* Instrução dada 1:
Liste o nome completo de todas as pessoas mencionadas no trecho sobre a decisão do tribunal.
* Instrução dada 2:
De acordo com o trecho, qual foi o valor da indenização que o pai terá de pagar à filha?
* Instrução dada 3:
Reproduza sem alterações a parte do trecho que se inicia com as palavras que contêm "No processo, a" e se encerra com "de cuidar dela.".

“É uma ação que eu movi para mostrar mesmo que não se deixa uma pessoa abandonada, rejeitada”, afirma a professora Luciane de Oliveira Souza
(Nádia Guerlanda e Johanna Nublat, da Folha de S.Paulo-DF, com Carolina Leal, de SP) Em decisão inédita, tribunal determinou que ele pague indenização por abandono de filho que teve fora do casamento. ‘Amar é faculdade, cuidar é dever’, afirma relatora; defesa do pai, que nega abandono, deve recorrer
Em decisão inédita, o Superior Tribunal de Justiça determinou a um pai que pague indenização de R$ 200 mil à filha por danos morais por abandono afetivo -quando um dos pais deixa de dar assistência moral ou afetiva, independentemente da questão material.
No processo, a filha, nascida fora do casamento e já maior de idade, afirma não ter recebido suporte afetivo do pai na infância e na adolescência e ter sido tratada de forma diferente dos outros filhos, nascidos dentro do casamento.
“Amar é faculdade, cuidar é dever”, disse a relatora do caso, a ministra Nancy Andrighi. Segundo ela, a discussão no processo não era o amor do pai pela filha, mas o dever jurídico que ele tem de cuidar dela.
“Entre os deveres inerentes ao poder familiar, destacam-se o dever de convívio, de cuidado, de criação e educação dos filhos (…), que envolvem a necessária transmissão de atenção e o acompanhamento do desenvolvimento socio-psicológico da criança.”

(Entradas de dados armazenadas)
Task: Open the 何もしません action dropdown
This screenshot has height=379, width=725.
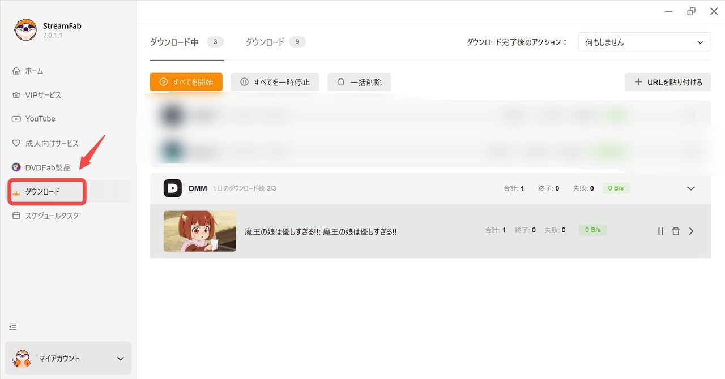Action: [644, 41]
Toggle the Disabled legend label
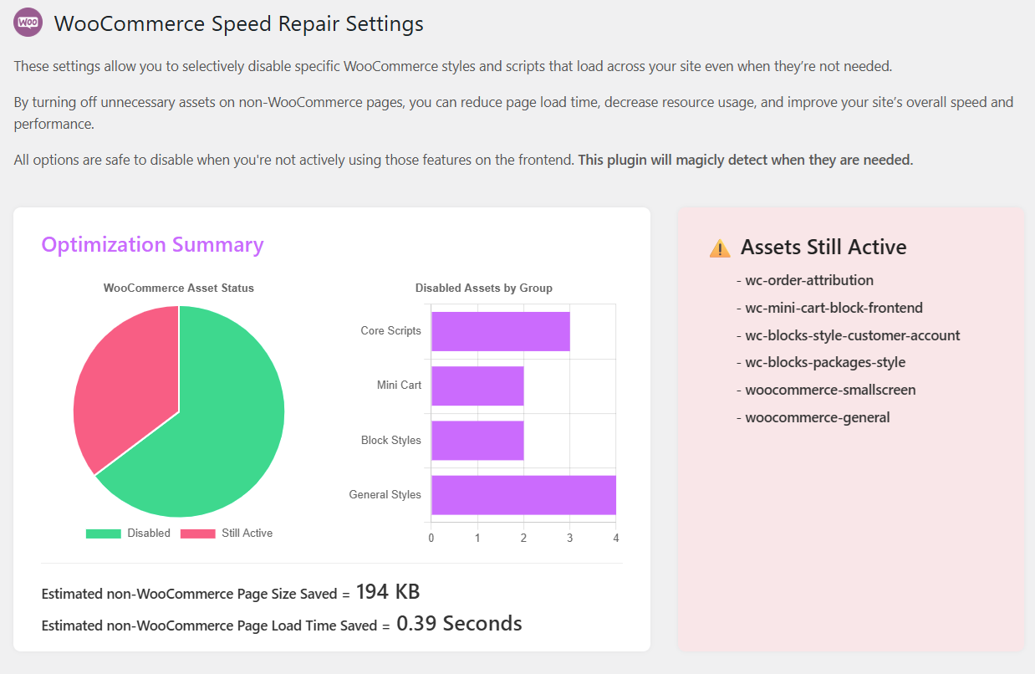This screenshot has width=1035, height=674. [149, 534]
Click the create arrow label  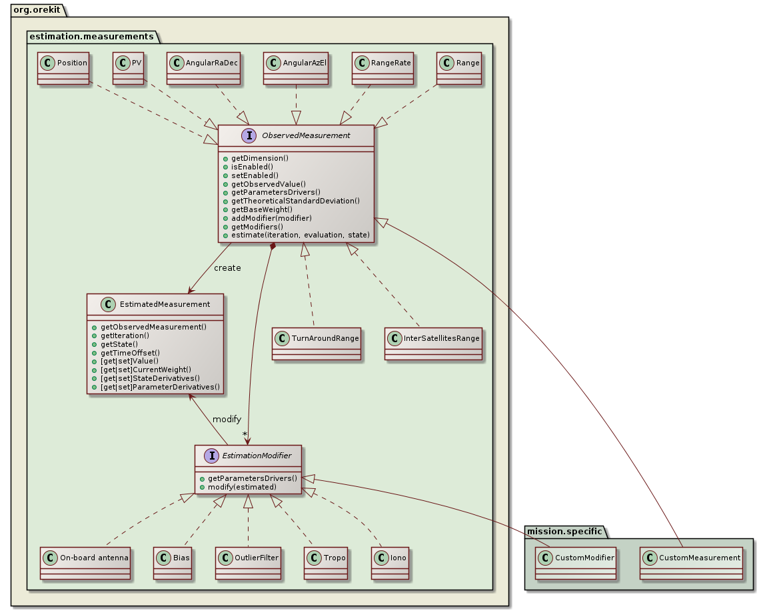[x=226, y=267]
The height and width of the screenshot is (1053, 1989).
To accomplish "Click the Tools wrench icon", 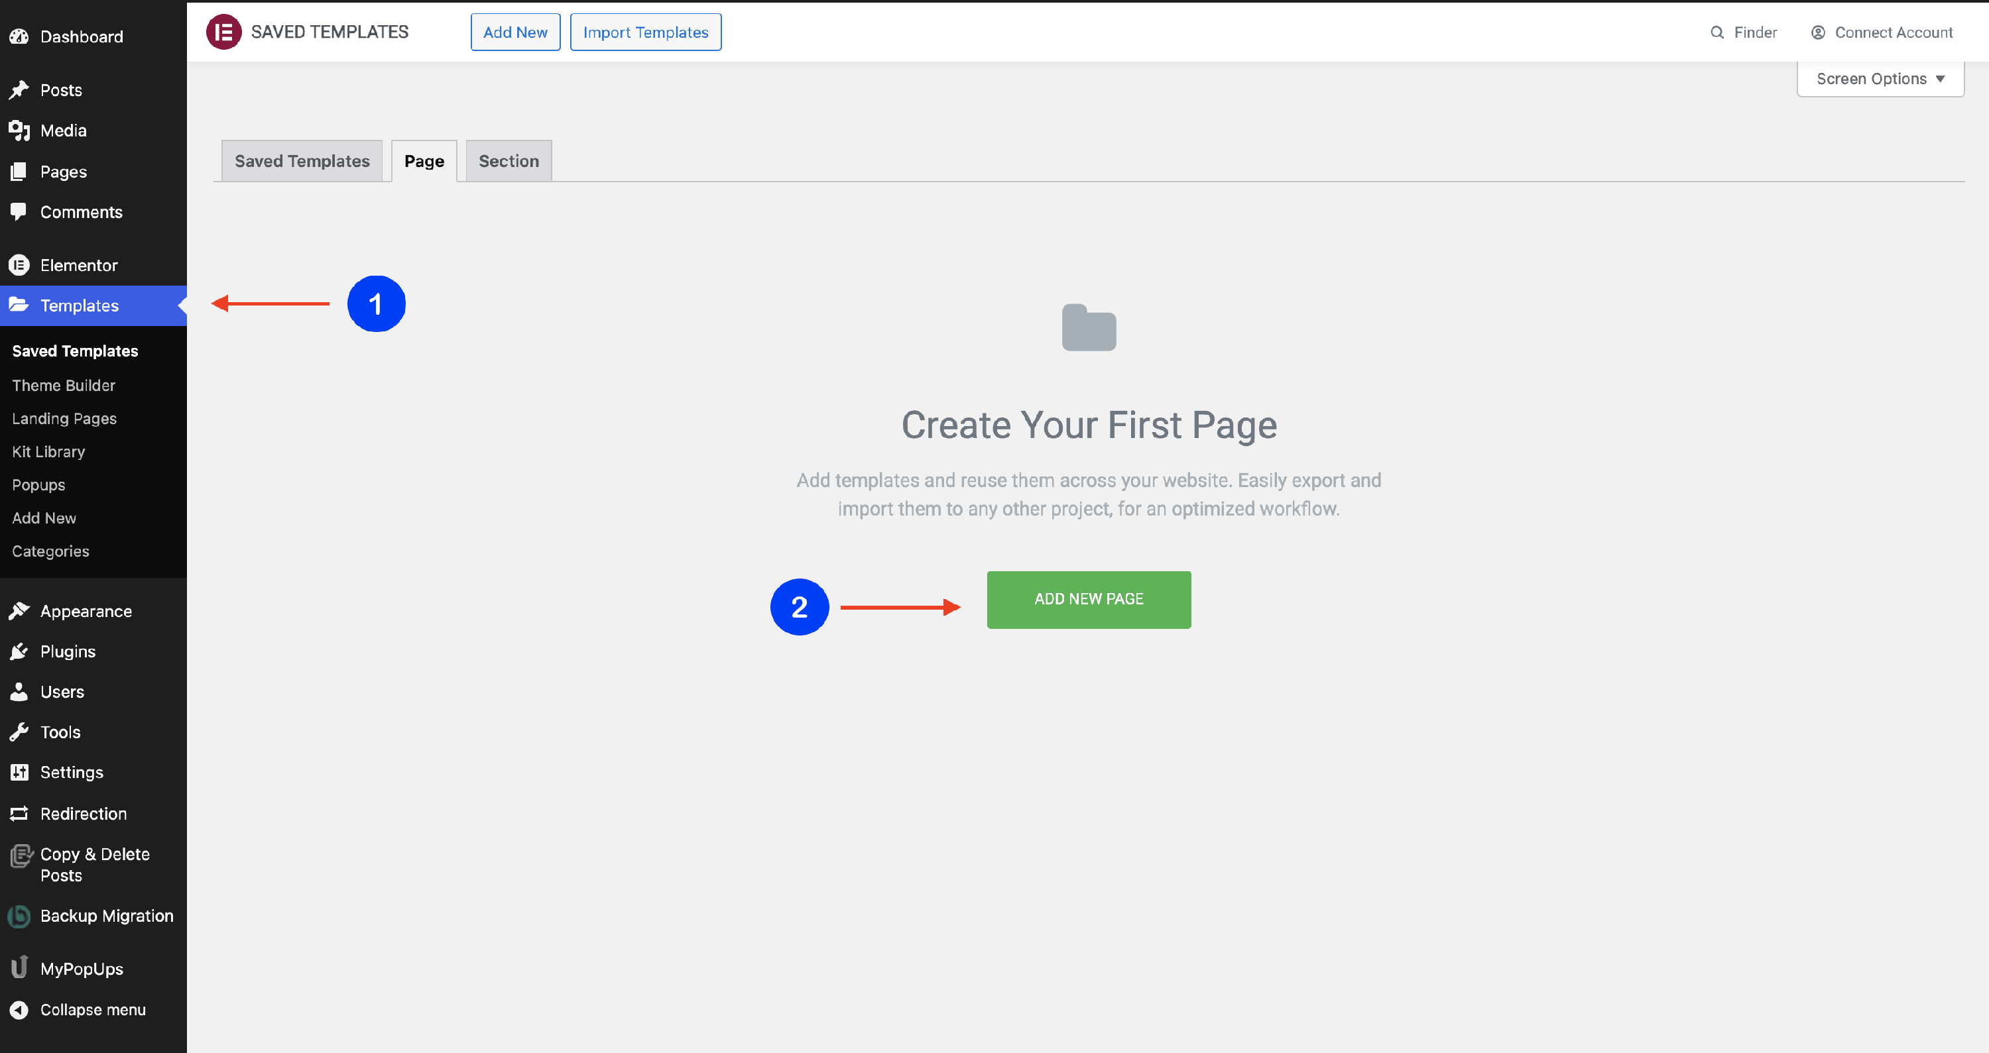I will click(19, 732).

* Resposta escrita 1:
Luciane de Oliveira Souza, Nádia Guerlanda, Johanna Nublat, Carolina Leal, Nancy Andrighi

* Resposta escrita 2:
R$ 200 mil.

* Resposta escrita 3:
No processo, a filha, nascida fora do casamento e já maior de idade, afirma não ter recebido suporte afetivo do pai na infância e na adolescência e ter sido tratada de forma diferente dos outros filhos, nascidos dentro do casamento.
“Amar é faculdade, cuidar é dever”, disse a relatora do caso, a ministra Nancy Andrighi. Segundo ela, a discussão no processo não era o amor do pai pela filha, mas o dever jurídico que ele tem de cuidar dela.